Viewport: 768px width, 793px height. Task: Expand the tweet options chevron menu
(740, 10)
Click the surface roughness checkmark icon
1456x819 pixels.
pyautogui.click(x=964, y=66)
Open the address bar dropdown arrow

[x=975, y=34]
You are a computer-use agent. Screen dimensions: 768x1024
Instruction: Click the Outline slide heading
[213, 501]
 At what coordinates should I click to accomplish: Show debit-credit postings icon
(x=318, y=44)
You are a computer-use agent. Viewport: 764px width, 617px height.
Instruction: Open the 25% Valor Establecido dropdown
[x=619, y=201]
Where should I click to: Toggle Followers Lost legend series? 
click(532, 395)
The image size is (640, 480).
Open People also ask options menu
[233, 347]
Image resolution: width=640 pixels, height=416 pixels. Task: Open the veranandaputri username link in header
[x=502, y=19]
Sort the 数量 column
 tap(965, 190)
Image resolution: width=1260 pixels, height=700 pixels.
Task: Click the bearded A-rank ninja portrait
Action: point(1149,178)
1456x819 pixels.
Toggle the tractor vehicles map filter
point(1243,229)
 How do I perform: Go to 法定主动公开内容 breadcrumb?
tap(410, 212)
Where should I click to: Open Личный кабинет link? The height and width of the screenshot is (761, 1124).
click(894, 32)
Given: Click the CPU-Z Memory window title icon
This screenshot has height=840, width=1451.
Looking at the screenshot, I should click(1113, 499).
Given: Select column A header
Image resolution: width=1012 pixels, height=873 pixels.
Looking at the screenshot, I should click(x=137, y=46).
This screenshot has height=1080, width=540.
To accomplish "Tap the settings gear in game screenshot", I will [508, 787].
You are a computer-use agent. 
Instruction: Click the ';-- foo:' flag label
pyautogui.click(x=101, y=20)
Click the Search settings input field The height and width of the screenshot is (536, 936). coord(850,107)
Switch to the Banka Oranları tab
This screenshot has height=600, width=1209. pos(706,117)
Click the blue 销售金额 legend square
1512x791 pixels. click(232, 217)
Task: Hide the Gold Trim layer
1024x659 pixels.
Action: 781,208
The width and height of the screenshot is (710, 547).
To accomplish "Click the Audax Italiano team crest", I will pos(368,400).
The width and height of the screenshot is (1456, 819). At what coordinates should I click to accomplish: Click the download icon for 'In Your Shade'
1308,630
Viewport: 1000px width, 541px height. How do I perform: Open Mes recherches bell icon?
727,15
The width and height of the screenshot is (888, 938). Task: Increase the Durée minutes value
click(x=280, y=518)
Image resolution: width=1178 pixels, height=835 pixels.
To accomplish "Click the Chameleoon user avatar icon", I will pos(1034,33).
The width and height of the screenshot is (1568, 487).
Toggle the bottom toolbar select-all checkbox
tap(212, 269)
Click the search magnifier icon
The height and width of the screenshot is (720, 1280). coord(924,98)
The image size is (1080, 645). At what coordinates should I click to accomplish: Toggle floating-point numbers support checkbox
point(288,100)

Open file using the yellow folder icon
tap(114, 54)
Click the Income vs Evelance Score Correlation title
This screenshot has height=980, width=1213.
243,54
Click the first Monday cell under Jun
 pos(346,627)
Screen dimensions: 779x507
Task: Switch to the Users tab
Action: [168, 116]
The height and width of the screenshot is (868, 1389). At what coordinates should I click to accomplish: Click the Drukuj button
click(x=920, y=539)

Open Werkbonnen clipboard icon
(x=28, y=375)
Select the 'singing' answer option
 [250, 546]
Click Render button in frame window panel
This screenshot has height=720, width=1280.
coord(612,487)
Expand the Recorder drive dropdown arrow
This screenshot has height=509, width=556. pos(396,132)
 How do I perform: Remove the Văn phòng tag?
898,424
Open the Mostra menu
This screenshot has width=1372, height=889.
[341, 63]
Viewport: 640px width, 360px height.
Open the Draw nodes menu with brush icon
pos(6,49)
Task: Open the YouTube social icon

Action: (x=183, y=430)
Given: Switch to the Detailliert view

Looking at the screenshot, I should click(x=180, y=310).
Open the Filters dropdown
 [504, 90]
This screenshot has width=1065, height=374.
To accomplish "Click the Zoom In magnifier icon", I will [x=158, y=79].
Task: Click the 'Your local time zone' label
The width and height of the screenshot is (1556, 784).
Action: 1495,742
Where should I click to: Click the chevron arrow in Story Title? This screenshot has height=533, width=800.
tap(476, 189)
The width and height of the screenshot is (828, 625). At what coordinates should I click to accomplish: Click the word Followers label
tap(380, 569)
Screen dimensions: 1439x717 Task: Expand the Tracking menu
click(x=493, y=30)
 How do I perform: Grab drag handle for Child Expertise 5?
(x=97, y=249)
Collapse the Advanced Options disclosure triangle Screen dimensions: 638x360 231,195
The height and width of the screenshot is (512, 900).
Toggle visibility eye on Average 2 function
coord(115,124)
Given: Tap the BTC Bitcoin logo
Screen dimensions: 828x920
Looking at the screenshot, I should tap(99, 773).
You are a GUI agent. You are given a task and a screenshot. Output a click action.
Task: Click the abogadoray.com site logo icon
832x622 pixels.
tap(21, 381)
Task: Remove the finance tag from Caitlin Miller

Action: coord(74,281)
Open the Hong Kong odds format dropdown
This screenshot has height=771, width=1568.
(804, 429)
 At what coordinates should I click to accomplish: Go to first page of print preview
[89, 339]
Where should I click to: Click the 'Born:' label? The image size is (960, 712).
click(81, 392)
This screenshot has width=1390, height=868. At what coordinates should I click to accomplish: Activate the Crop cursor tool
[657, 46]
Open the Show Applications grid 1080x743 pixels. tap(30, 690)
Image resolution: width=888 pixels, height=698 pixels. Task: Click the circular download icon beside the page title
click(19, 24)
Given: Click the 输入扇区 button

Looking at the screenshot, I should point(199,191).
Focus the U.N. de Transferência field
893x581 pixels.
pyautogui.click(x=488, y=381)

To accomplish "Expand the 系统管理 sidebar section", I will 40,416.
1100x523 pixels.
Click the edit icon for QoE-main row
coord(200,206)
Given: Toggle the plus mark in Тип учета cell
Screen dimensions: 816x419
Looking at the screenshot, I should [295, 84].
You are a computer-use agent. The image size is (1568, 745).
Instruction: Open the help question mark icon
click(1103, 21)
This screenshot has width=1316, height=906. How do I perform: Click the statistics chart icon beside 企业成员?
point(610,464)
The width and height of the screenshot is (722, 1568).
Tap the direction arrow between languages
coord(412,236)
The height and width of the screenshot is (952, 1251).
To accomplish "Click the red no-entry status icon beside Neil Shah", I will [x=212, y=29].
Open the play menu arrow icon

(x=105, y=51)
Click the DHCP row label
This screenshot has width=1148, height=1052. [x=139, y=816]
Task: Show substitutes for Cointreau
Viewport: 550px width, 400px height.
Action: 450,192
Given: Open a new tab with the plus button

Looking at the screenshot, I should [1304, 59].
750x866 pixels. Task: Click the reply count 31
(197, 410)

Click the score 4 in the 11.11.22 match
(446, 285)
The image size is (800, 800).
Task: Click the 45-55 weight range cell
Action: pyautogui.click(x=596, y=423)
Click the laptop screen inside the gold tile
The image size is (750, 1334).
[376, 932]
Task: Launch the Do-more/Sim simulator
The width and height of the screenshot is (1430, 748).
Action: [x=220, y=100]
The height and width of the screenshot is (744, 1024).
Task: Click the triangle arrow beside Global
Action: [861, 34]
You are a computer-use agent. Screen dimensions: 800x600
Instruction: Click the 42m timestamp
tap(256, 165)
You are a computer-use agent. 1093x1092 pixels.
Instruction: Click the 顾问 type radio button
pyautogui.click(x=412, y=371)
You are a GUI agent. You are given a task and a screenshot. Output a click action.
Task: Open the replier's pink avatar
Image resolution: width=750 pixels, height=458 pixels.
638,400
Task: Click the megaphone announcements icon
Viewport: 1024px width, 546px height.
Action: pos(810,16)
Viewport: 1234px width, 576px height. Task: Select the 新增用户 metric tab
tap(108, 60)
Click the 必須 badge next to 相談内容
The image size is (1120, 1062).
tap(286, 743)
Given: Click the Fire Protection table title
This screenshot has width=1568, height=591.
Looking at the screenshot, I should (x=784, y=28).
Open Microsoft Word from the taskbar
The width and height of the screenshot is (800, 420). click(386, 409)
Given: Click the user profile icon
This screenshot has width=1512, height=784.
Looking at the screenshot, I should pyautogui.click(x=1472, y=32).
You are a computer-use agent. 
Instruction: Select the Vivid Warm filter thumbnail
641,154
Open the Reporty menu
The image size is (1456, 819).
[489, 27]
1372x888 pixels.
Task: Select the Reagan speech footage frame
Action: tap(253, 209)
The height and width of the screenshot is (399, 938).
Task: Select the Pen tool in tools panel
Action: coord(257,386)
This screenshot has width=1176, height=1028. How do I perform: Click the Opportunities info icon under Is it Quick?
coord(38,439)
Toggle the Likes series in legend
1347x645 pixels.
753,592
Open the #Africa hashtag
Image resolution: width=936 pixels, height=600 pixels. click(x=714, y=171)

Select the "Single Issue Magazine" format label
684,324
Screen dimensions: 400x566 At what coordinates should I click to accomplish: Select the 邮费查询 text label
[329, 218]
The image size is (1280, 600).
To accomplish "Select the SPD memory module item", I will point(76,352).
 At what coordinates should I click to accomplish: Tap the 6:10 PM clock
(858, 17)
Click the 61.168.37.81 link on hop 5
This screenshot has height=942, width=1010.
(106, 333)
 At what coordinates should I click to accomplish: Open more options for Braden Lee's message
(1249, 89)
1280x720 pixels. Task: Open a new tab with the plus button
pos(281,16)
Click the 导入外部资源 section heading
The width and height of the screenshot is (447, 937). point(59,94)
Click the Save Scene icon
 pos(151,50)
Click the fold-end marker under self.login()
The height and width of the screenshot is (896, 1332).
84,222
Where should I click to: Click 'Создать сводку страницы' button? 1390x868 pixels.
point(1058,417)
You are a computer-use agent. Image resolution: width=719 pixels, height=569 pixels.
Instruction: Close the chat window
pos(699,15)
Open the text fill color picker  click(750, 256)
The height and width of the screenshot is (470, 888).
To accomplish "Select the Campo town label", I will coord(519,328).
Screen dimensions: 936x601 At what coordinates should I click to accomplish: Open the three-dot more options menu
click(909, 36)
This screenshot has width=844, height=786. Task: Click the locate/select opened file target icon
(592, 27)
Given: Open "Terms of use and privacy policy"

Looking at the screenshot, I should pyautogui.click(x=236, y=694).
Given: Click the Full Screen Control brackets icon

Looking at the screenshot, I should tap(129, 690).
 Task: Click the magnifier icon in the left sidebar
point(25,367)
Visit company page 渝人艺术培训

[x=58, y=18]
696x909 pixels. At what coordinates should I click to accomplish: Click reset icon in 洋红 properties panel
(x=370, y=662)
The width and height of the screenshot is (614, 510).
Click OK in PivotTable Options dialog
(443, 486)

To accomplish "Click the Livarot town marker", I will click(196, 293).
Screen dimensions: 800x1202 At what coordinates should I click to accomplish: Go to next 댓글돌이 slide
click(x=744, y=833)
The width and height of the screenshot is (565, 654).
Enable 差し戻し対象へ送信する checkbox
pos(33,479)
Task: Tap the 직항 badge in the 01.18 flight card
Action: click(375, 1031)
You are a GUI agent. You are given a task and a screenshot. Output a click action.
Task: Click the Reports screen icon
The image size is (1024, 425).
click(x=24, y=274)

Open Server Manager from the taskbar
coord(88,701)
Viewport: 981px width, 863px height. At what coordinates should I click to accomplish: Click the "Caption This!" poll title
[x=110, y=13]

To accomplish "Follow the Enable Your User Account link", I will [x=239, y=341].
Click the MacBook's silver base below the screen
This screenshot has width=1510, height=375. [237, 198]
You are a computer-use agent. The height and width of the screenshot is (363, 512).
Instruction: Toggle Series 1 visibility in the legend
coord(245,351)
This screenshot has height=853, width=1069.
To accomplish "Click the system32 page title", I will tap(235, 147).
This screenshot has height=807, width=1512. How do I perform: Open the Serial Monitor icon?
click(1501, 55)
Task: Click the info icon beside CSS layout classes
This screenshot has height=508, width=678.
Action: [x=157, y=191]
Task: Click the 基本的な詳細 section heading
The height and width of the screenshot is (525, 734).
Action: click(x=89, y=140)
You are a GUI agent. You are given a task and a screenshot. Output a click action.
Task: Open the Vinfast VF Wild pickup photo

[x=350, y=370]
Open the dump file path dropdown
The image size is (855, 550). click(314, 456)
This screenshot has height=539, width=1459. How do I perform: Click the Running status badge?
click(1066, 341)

- WHAT YOU NEED TO DO -
Print again the lines of the entries above that fall between the line holding "Given: Click the CPU-Z" and the line holding "Task: Hide the Gold Trim layer", inclusive, exactly as they stand.

- TASK RESPONSE -
Given: Click the CPU-Z Memory window title icon
This screenshot has height=840, width=1451.
Looking at the screenshot, I should click(1113, 499).
Given: Select column A header
Image resolution: width=1012 pixels, height=873 pixels.
Looking at the screenshot, I should click(x=137, y=46).
This screenshot has height=1080, width=540.
To accomplish "Tap the settings gear in game screenshot", I will [508, 787].
You are a computer-use agent. 
Instruction: Click the ';-- foo:' flag label
pyautogui.click(x=101, y=20)
Click the Search settings input field The height and width of the screenshot is (536, 936). coord(850,107)
Switch to the Banka Oranları tab
This screenshot has height=600, width=1209. pos(706,117)
Click the blue 销售金额 legend square
1512x791 pixels. click(232, 217)
Task: Hide the Gold Trim layer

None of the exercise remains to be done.